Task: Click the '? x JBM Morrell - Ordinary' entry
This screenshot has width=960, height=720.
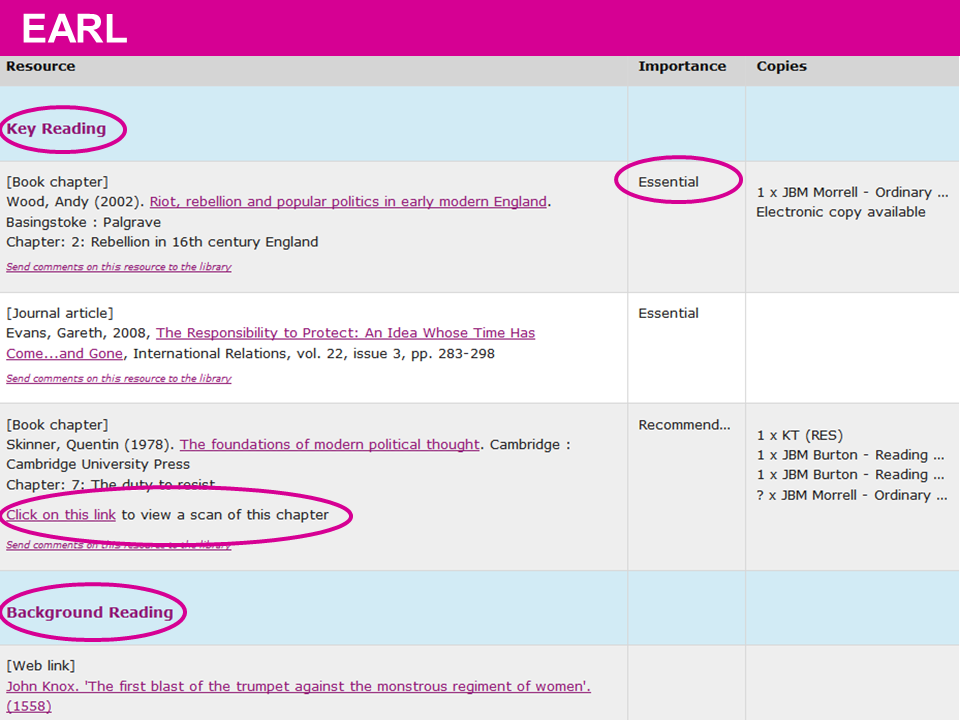Action: tap(850, 495)
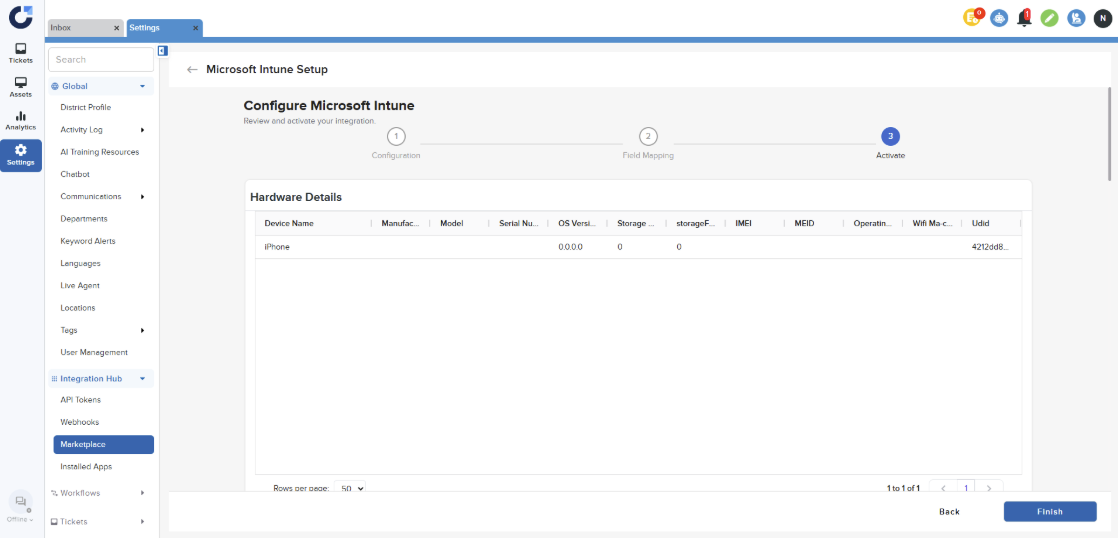Open Tickets from the left rail
Image resolution: width=1118 pixels, height=538 pixels.
pos(21,53)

——————————

▶ AIM OF THE TASK
Extract the full listing above verbatim; pictures are to be left out of the copy.

▶ EXERCISE OUTPUT
Task: Click the '? x JBM Morrell - Ordinary' entry
This screenshot has width=960, height=720.
Action: tap(850, 495)
Open Tickets from the left rail
Image resolution: width=1118 pixels, height=538 pixels.
pos(21,53)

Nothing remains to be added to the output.